_Directions_. Repeat each line of the data below exactly, but skip the pictures.

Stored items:

<<<<

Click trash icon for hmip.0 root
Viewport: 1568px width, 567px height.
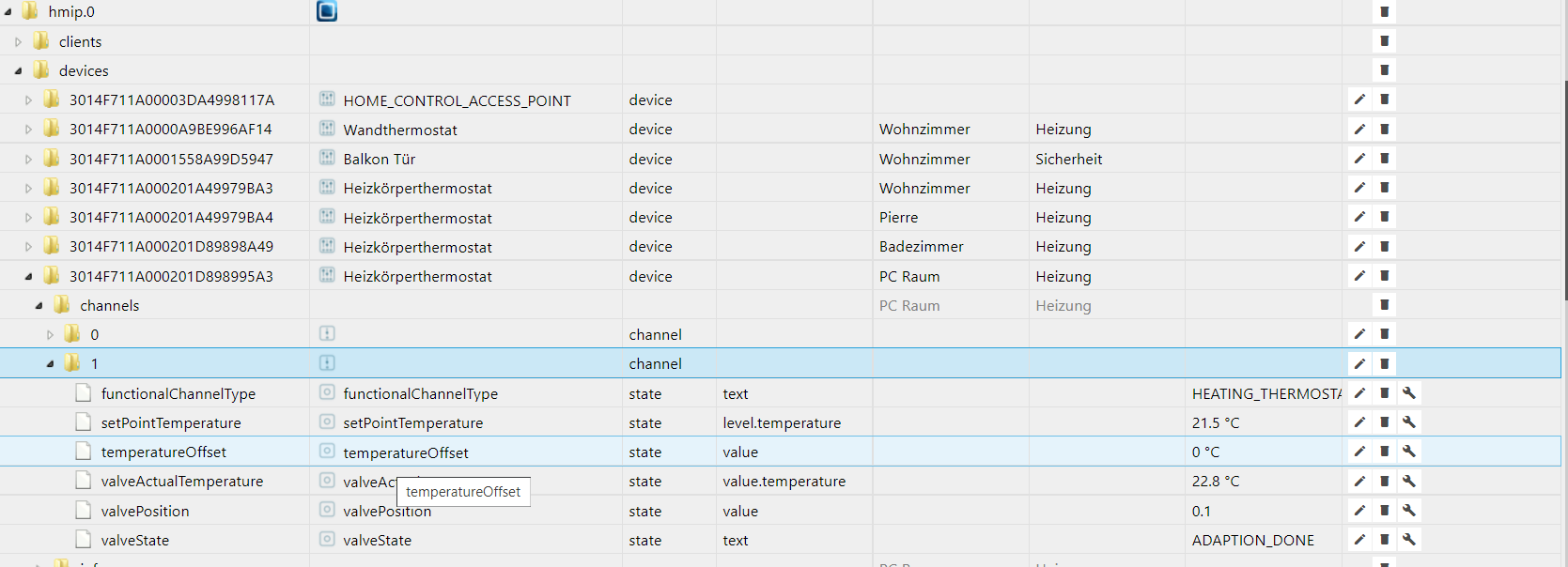point(1384,11)
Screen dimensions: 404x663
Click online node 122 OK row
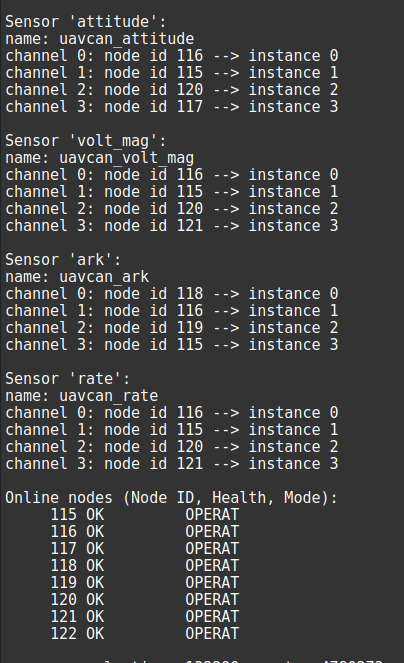pyautogui.click(x=145, y=634)
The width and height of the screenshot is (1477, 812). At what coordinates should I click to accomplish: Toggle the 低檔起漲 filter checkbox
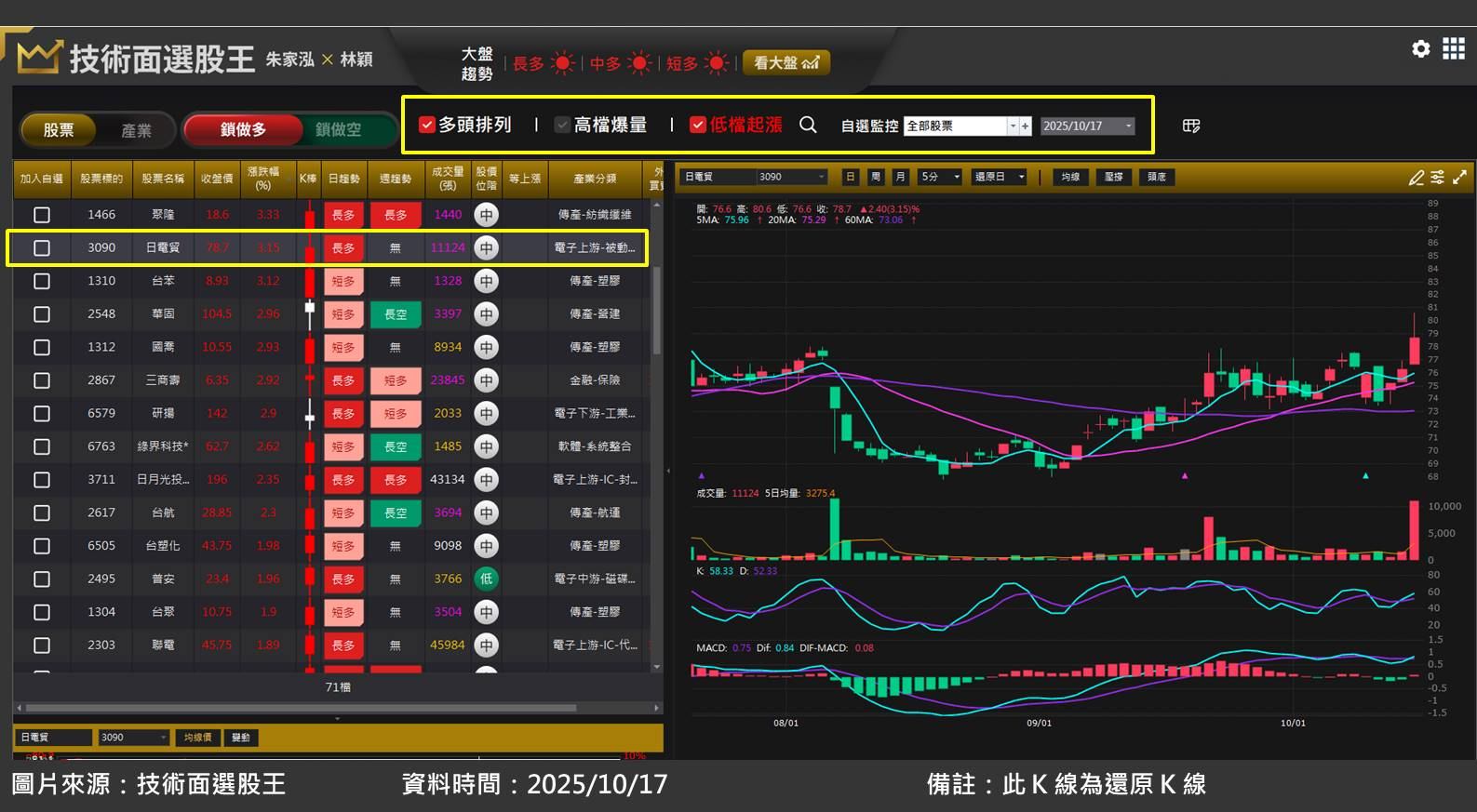click(x=698, y=125)
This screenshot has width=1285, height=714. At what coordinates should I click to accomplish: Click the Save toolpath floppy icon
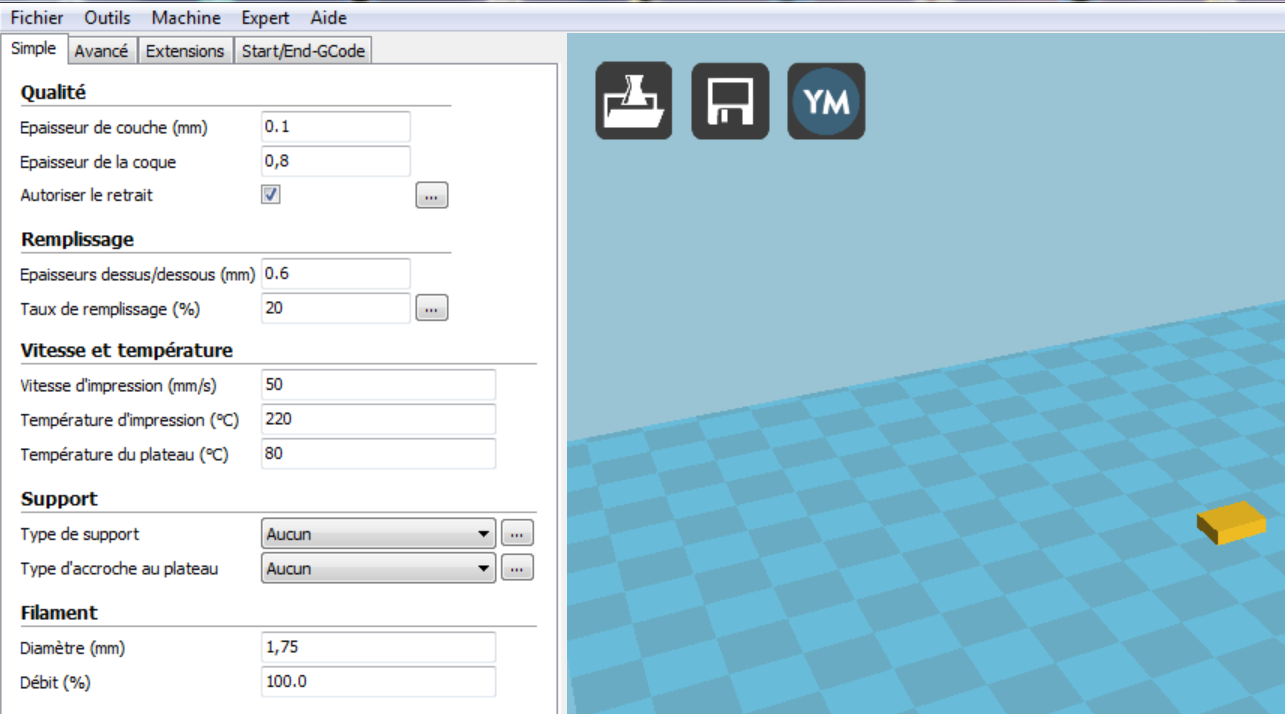click(x=730, y=101)
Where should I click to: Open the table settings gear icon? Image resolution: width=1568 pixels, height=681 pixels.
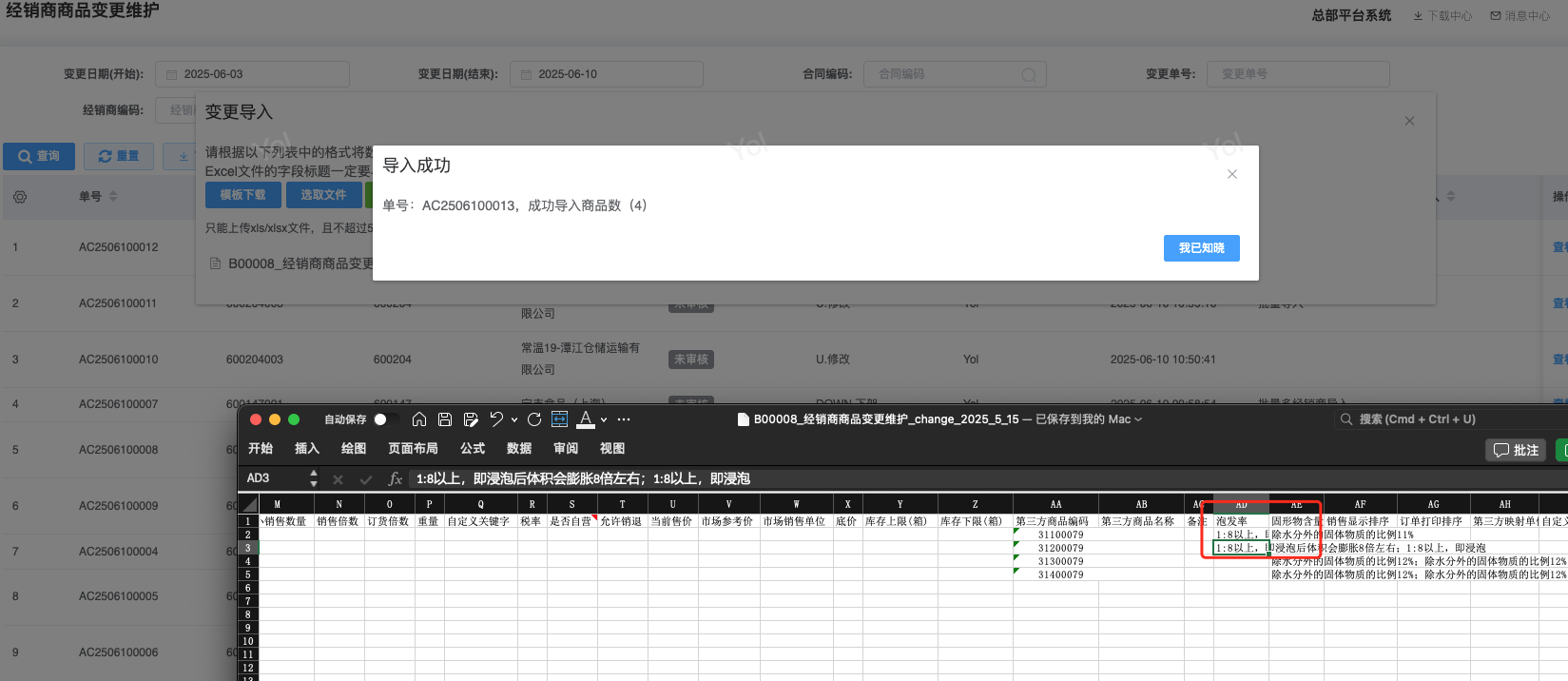[x=20, y=197]
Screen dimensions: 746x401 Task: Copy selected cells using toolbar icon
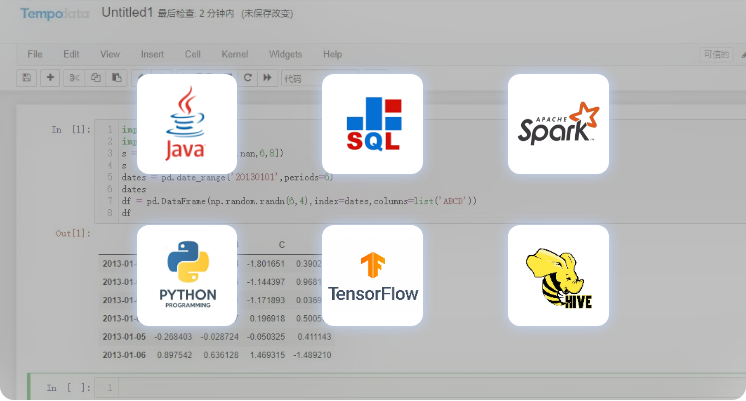click(96, 78)
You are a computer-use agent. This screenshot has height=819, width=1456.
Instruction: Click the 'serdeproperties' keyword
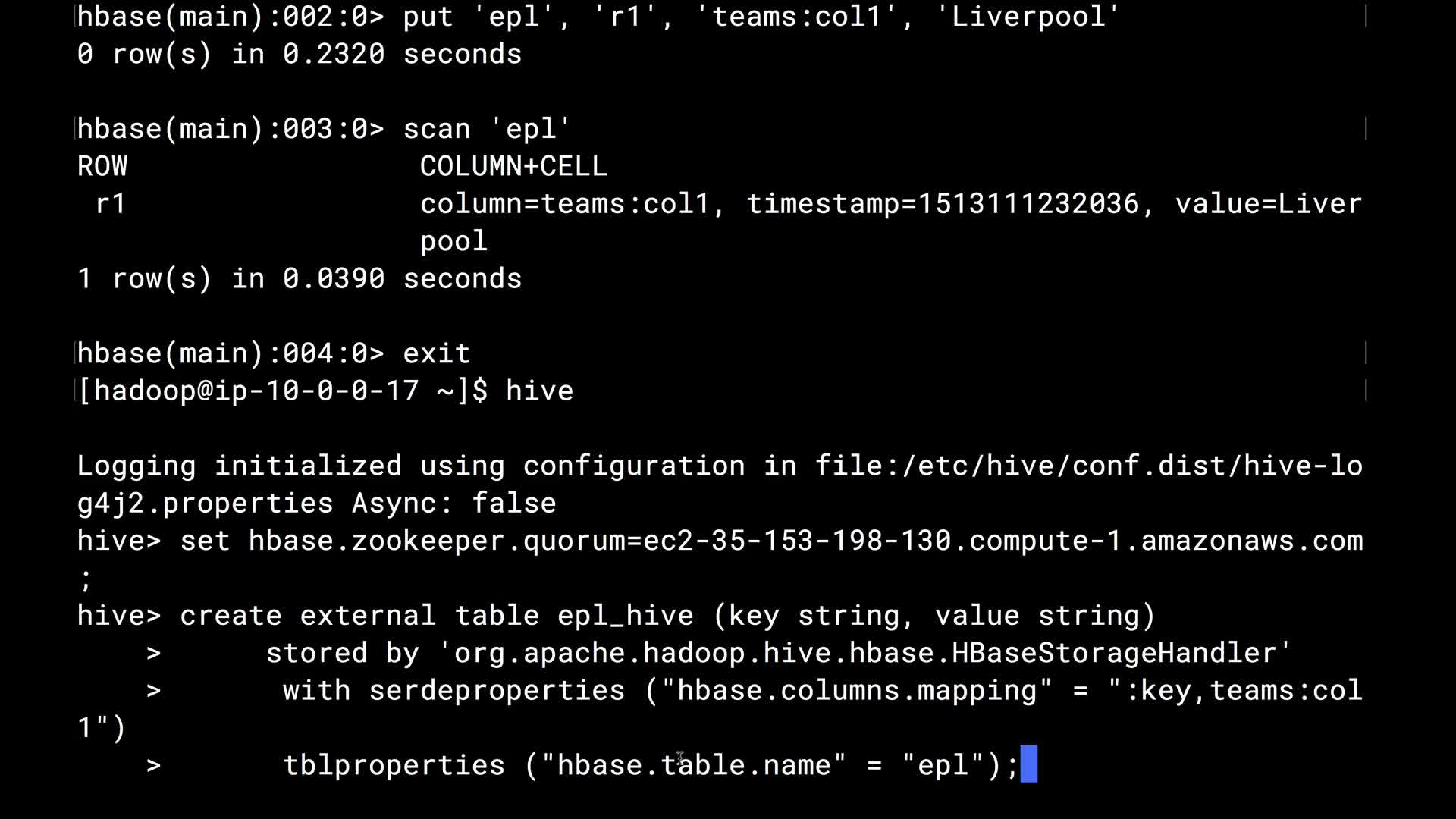click(497, 691)
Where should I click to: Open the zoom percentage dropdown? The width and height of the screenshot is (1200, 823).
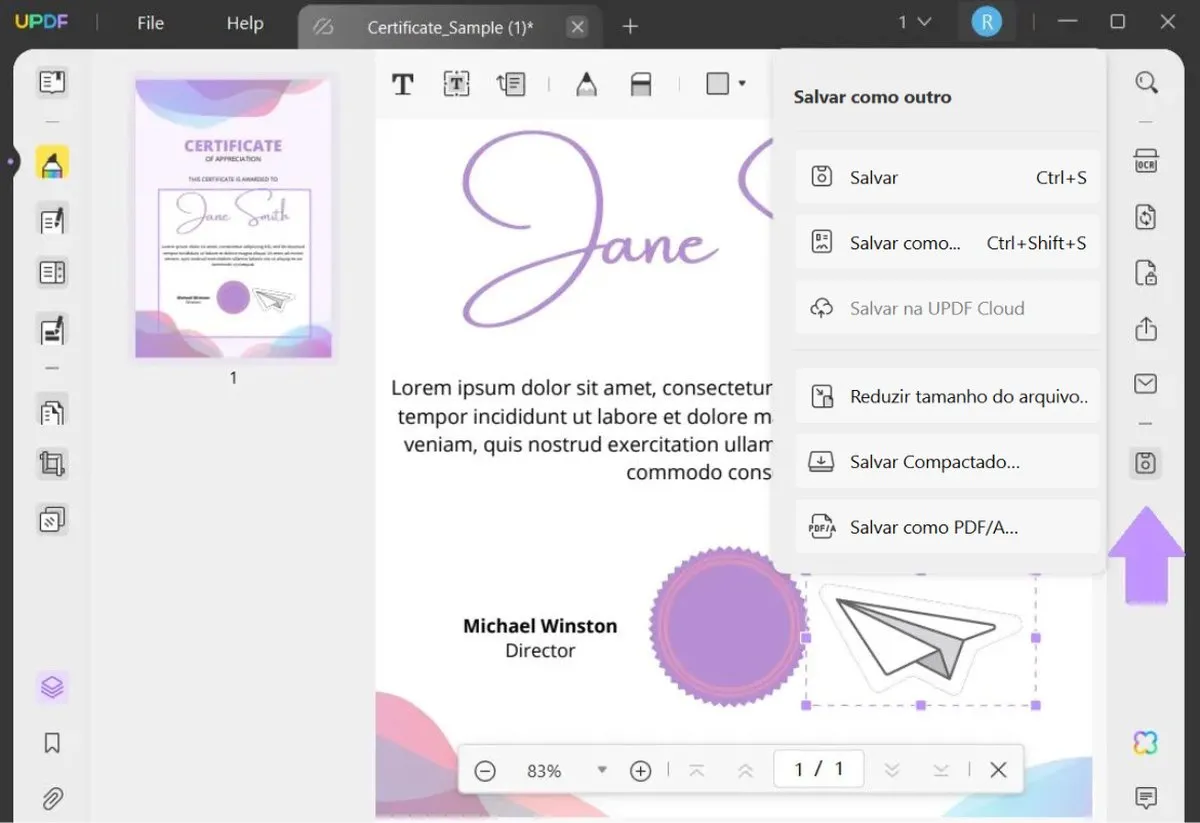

>>>>

_Answer_.
Click trash icon for hmip.0 root
Viewport: 1568px width, 567px height.
point(1384,11)
Screen dimensions: 404x663
Click online node 122 OK row
pyautogui.click(x=145, y=634)
The width and height of the screenshot is (1477, 812). At what coordinates should I click to accomplish: Toggle the 低檔起漲 filter checkbox
click(x=698, y=125)
This screenshot has width=1285, height=714. At what coordinates should I click to accomplish: Click the Save toolpath floppy icon
click(x=730, y=101)
Where should I click to: Open the table settings gear icon? Image resolution: width=1568 pixels, height=681 pixels.
[x=20, y=197]
Screen dimensions: 746x401 Task: Copy selected cells using toolbar icon
click(96, 78)
You are a computer-use agent. This screenshot has height=819, width=1456.
Instruction: Click the 'serdeproperties' keyword
click(497, 691)
Where should I click to: Open the zoom percentage dropdown? The width and height of the screenshot is (1200, 823).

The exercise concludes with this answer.